Bu çerçevede; 215 bin kişinin 'ByLock' kullandığının belirlendiği, MİT tarafından yapılan çalışmalarda toplam 18 milyon mesaj içeriğinden, 17 milyonunun çözüldüğü, 3,5 milyon e-posta içeriğinden 2,5 milyonunun çözümlendiği, 2010 KPSS soruşturmasında 100 ve üzeri soruya doğru cevap veren 3 bin 227 şüpheliden 700'ünün aktif şekilde 'ByLock' kullandığının tespit edildiği bilgisine yer verildi."
"Listelere nasıl girilip nasıl çıkıldığı bilinmemekte"
CHP'li Cihaner, son olarak Ankara Cumhuriyet Başsavcılığının 11 bin 400 kişinin kullanıcı iradesi dışında Fettullahçı yapılanmanın ByLock programına yönlendirildiğini açıklamasında değinerek, ortak Wifi, IPçakışması ve VPN ve yönlendirici progralardan kaynaklanan sorunlara şaret etti ve şöyle dedi:
“Ancak Gelinen noktada; Önce ortak kablosuz ağ (Wifi) kullanımından, IP çakışmasından (CG-NAT kullanımı), VPN ve yönlendirici programlardan (Mor Beyin uygulamaları) kaynaklanan sorunlar ortaya çıktı. Bunun yanında başkalarının adına alınan hatların kullanımı ve listeye “yanlışlıkla girme, sıralamaların kaydırılması”, KYOK kararlarının idari birimlere iletilmemesi gibi gerekçeler bir yandan binlerce mağdur yaratırken, öte yandan önemli bir dijital delili tartışmalı hale getirmiştir. “Listelere nasıl girilip nasıl çıkıldığı” bilinmemektedir. Bu arada “listelere eklenenlerin ya da çıkarılanların” olup olmadığı tartışılmaya başlanmıştır. Son olarak Ankara Cumhuriyet Başsavcılığı, 11 bin 480 cep telefonunun, kullanıcı iradesi dışında FETÖ'nün gizli haberleşme programı ByLock'a yönlendirildiğini açıklamıştır. Tüm bu “yanlışlıklar” bağımsızlığını ve cesaretini kaybetmeyen birkaç hukukçu ve bilirkişi sayesinde giderilmiştir."
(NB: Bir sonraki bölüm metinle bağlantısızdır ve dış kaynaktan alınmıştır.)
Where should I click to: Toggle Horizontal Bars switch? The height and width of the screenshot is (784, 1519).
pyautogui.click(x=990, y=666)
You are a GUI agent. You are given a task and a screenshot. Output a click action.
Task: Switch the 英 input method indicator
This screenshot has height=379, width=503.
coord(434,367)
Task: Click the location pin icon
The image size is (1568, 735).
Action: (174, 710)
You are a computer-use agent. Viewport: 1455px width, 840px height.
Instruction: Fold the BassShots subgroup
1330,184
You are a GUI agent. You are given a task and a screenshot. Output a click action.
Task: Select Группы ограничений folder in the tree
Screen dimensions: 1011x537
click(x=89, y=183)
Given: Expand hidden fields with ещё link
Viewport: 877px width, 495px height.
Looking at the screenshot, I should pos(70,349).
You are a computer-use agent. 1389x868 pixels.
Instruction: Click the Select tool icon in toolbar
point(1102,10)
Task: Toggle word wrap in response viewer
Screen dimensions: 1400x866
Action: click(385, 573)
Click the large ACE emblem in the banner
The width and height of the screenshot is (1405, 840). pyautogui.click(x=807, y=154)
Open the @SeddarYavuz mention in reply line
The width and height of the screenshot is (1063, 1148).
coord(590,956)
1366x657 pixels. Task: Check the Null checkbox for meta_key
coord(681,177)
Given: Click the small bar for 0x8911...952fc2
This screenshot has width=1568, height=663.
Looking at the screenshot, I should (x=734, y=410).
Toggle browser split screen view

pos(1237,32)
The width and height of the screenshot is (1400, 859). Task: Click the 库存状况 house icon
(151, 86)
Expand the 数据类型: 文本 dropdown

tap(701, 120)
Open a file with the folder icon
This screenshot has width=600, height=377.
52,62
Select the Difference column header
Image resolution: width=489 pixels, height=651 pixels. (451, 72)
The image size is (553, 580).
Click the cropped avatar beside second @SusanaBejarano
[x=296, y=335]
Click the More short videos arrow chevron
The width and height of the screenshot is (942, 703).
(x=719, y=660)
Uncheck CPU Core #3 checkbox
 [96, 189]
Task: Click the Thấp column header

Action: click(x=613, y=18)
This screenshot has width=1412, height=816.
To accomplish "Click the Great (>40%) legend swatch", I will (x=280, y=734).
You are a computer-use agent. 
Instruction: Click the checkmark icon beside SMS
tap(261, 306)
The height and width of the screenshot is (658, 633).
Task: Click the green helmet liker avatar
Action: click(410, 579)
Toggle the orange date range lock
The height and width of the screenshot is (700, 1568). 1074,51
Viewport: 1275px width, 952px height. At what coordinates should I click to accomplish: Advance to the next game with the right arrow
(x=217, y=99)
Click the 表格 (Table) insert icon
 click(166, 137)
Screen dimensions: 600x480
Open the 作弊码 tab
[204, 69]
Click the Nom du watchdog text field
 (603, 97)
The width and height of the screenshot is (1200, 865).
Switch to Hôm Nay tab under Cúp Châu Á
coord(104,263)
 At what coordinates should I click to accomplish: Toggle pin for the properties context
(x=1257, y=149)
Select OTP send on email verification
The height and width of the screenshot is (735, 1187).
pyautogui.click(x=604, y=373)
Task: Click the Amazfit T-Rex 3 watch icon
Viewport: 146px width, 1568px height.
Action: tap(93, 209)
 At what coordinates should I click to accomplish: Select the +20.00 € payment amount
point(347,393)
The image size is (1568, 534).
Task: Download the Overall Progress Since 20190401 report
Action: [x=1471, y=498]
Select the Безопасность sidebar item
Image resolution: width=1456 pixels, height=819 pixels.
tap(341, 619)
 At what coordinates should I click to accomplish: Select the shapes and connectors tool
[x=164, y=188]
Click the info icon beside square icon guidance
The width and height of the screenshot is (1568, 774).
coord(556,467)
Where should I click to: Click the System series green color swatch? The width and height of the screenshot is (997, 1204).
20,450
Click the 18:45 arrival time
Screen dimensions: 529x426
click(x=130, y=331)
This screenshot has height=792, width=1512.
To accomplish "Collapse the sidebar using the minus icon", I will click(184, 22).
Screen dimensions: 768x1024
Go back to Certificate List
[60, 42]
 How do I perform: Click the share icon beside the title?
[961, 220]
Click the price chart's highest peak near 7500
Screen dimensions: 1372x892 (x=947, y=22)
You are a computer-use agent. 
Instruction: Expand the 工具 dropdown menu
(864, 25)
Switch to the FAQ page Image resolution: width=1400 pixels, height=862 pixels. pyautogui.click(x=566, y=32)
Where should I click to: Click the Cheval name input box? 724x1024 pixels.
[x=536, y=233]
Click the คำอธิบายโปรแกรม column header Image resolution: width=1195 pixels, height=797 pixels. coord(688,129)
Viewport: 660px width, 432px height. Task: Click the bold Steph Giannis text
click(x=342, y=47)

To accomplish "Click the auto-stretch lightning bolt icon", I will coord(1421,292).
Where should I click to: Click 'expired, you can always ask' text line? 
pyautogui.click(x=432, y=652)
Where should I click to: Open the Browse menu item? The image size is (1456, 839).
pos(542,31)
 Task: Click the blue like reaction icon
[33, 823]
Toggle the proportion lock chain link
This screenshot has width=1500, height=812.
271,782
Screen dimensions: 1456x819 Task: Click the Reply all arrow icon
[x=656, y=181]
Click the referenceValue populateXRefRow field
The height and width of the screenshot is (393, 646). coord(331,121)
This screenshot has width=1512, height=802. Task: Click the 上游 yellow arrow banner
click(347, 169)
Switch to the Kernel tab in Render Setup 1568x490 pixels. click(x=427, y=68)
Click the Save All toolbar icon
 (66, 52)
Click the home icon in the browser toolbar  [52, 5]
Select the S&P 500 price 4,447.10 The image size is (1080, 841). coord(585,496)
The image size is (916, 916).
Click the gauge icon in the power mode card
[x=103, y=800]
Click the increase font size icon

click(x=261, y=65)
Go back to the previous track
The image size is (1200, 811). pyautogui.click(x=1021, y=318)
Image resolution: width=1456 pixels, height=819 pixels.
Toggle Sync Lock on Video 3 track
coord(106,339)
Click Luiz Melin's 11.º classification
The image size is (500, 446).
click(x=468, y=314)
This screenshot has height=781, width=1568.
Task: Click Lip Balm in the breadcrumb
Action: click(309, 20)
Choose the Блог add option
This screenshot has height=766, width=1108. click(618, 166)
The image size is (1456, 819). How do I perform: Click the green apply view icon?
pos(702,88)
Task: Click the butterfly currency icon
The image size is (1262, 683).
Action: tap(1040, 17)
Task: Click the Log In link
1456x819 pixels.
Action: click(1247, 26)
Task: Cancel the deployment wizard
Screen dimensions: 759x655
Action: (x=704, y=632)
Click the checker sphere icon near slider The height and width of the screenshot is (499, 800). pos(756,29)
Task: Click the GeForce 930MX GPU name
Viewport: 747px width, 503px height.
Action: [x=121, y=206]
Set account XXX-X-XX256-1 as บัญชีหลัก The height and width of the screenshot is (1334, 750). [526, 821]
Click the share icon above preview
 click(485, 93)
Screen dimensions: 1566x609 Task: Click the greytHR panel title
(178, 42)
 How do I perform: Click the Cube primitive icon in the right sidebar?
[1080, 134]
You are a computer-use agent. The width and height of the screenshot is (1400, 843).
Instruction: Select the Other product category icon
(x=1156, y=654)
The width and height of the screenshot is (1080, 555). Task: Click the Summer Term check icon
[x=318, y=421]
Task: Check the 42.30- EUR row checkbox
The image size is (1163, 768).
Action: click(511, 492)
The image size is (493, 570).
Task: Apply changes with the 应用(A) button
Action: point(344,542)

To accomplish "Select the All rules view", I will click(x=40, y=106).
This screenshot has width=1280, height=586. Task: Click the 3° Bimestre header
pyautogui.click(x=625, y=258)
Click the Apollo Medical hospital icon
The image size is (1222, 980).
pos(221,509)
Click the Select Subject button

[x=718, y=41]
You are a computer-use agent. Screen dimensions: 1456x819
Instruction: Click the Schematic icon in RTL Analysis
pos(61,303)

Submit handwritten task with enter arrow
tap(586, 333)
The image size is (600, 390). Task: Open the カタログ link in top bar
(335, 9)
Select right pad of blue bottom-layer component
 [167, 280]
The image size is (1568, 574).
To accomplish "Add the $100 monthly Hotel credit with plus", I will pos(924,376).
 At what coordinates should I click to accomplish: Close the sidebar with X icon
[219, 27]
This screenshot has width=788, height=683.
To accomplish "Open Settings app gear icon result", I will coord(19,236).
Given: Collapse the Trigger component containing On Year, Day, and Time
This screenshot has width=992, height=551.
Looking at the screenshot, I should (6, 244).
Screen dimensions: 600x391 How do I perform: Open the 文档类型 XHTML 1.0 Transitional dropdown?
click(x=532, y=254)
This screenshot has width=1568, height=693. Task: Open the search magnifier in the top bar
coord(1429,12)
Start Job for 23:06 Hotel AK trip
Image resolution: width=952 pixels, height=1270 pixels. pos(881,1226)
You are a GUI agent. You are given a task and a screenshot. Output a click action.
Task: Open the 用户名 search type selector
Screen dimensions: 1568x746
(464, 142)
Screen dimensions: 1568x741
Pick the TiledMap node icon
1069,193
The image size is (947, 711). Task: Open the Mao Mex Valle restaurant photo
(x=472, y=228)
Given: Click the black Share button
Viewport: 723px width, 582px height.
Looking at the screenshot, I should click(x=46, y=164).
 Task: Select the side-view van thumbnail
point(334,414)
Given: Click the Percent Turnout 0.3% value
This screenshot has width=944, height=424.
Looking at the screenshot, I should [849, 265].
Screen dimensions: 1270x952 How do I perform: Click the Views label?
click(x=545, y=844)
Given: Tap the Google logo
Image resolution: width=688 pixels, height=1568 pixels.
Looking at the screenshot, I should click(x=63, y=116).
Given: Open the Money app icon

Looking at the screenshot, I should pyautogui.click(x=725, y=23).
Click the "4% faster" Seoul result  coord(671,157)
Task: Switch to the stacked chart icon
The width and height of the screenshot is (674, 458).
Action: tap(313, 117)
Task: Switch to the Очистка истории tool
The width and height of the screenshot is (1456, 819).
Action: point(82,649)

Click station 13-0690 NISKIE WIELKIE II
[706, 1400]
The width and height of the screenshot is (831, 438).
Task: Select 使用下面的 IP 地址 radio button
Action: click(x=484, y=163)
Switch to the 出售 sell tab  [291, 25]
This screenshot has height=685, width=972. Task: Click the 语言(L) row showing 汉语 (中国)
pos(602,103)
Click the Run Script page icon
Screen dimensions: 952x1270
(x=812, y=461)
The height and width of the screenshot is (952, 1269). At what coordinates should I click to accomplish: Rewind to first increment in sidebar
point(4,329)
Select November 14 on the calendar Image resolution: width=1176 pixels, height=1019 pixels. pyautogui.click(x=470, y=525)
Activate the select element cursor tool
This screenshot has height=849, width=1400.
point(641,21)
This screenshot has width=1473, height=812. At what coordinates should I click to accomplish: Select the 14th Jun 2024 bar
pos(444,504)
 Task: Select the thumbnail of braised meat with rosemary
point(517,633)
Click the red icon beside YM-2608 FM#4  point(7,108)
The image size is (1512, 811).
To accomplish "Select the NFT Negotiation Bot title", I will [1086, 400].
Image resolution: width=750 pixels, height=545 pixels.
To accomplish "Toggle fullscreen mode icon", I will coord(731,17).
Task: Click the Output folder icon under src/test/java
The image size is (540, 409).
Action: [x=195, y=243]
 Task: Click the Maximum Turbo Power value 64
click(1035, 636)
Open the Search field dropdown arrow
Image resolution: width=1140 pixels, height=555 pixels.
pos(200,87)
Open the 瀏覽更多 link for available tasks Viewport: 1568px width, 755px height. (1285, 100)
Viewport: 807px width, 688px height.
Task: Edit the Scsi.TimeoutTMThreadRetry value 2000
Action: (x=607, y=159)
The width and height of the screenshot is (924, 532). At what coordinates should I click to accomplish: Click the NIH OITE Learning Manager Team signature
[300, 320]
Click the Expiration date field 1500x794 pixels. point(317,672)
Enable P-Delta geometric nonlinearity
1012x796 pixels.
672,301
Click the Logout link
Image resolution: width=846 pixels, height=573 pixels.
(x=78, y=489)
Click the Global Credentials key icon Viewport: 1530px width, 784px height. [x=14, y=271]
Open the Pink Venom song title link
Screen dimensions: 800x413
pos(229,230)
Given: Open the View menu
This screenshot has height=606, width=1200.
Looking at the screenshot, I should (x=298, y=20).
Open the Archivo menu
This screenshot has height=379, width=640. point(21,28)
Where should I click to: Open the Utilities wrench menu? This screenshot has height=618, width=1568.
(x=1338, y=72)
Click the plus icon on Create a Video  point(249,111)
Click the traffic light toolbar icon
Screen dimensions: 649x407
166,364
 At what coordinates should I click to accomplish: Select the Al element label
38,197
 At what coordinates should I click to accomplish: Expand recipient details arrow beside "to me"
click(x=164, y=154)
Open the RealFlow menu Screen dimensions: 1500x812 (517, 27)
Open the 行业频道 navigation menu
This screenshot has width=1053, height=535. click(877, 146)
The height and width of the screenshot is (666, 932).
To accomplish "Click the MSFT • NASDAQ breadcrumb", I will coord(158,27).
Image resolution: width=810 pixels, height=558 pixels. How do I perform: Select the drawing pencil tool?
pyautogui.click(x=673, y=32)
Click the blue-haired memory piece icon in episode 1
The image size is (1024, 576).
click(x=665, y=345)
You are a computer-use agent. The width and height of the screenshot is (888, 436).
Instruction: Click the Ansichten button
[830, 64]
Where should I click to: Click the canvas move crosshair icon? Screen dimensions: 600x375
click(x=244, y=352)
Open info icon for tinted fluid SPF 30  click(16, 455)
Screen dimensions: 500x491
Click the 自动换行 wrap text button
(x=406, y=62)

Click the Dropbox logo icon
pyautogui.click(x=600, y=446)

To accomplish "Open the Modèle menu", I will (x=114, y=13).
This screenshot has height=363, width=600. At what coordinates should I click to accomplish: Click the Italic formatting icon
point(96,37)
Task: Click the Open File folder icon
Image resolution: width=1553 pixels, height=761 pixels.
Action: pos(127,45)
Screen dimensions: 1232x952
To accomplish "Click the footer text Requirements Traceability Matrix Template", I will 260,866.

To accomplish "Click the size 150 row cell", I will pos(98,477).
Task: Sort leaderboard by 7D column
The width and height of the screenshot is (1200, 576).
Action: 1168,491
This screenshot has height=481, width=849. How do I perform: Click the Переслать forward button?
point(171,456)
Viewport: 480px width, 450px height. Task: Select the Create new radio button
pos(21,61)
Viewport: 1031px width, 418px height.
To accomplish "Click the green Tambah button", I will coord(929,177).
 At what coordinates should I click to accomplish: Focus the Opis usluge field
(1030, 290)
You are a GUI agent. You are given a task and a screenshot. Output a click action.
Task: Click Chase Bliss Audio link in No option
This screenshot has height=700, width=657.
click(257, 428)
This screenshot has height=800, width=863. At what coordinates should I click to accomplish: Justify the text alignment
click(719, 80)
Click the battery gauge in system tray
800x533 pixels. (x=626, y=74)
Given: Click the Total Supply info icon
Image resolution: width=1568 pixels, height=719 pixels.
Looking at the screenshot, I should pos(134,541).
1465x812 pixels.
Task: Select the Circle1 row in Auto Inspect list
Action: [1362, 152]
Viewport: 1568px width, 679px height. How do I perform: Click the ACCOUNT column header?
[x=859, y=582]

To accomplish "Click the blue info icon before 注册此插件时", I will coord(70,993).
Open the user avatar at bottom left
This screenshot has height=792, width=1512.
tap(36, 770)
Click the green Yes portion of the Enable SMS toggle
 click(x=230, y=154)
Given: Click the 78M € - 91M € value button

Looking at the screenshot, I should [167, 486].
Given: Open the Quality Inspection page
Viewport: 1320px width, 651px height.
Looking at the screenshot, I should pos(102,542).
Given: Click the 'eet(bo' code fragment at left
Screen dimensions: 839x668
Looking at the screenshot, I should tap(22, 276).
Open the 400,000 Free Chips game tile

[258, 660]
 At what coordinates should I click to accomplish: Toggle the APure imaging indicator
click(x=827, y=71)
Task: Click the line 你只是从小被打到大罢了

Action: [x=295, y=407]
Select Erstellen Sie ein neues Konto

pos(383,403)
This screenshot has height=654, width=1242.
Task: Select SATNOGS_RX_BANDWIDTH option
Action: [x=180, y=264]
"Bu süreçteki soru işaretleri Meclis tarafından giderilmelidir"
Yürütülen soruşturmalarda ByLock programının önemine de değinerek ByLock etrafında ortaya çıkan sorunların araştırılmasının gerekliliğine vurgu yaptı. Cihaner, “Aileleri ile birlikte on binlerce yurttaşımızı ilgilendiren ve Fetullahçı yapılanma ile mücadelede önemi tartışmasız olan ByLock programı etrafındaki sorunların açığa çıkarılması yaşamsal önemdedir.
ByLock programı nedeniyle yaşanan sorunların tespiti ile alınacak önlemlerin belirlenmesi amacıyla, Anayasa’nın 98 ve TBMM İçtüzüğü’ nün 104 ve 105. Maddeleri gereğince Meclis Araştırması açılmasını arz ve talep ederim” dedi.